Asylum seekers who enter the UK illegally are expected to be told this week they could be sent to Rwanda as part of the government’s latest deportation policy.
It is understood the Home Office will notify the first group of people that they face a one-way ticket to the East African nation, amid legal challenges over the plans.
Described by Home Secretary Priti Patel as a “world first” agreement when it was announced last month, the scheme will see asylum seekers who are deemed to have arrived in the UK “illegally” sent to Rwanda, where their claims will be processed.
If successful, they will be granted asylum or given refugee status in the country. Those with failed bids will be offered the chance to apply for visas under other immigration routes if they wish to remain in Rwanda but could still face deportation.
Previously the prime minister reportedly said he wanted to see the first flights take off by the end of May, but officials are still unable to say when removals could begin and how many people the government is initially seeking to deport.
Unconfirmed reports suggest the flights could take place within the next few weeks, with a small number of single men set to be removed in the first instance.

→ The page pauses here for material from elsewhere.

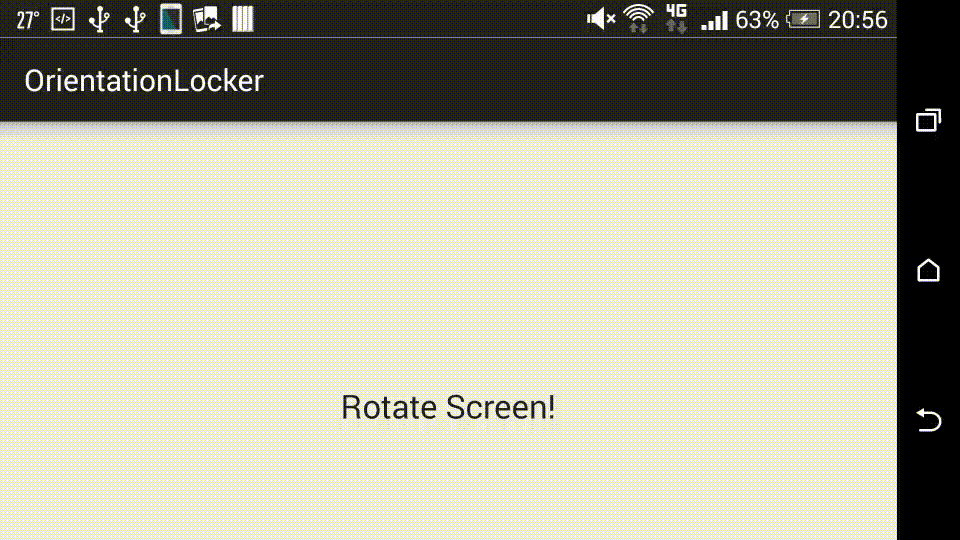
Task: Tap the 20:56 clock
Action: pyautogui.click(x=858, y=20)
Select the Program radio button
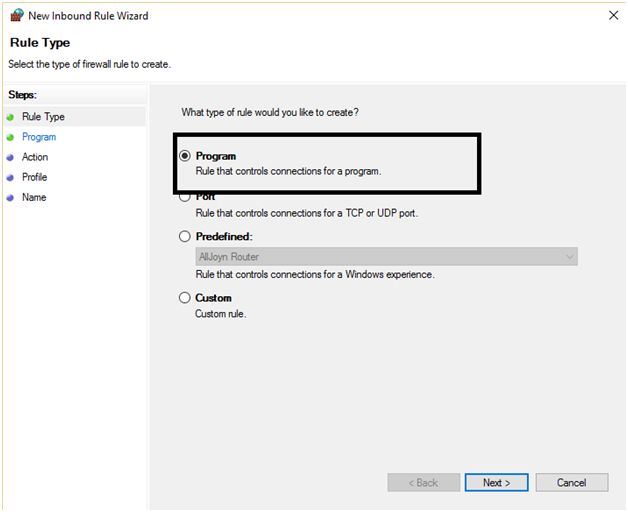This screenshot has height=512, width=628. [x=184, y=157]
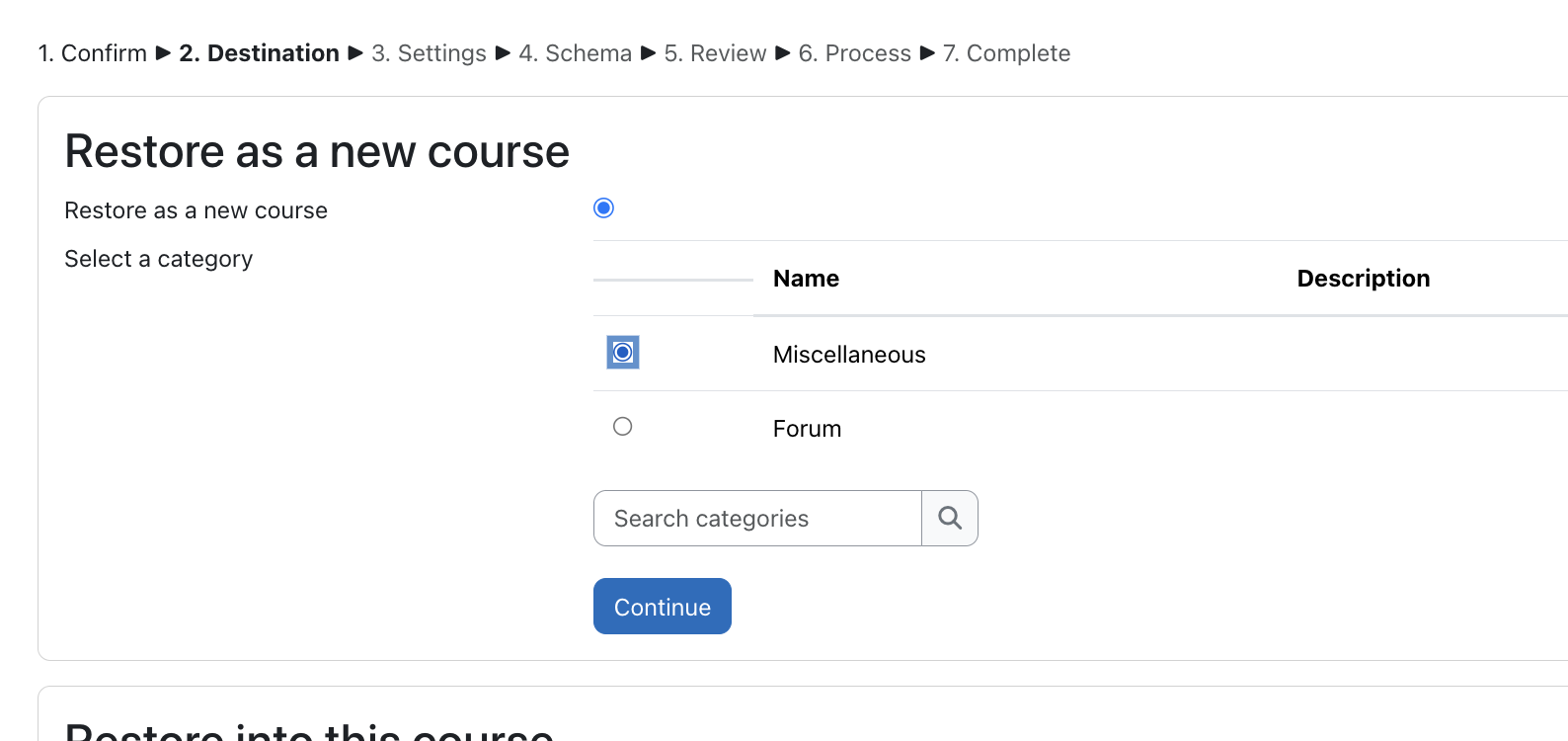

Boris Johnson said tens of thousands of people could be flown to Rwanda under the agreement.
But The Times reported that modelling by Home Office officials indicated that only 300 a year could be sent there. The department later said it did not recognise the figure and there was no cap on the number of people who may be sent to Rwanda.
On Friday activists accused Ms Patel of “racist” and “inhumane” policies and called on her to scrap the Rwanda deal during a speech she was giving at a Conservative party dinner.
At least 7,739 people have arrived in the UK after crossing the Channel this year so far, according to PA news agency analysis of government figures.
This is more than three times the amount that had arrived in the same period in 2021 (2,439).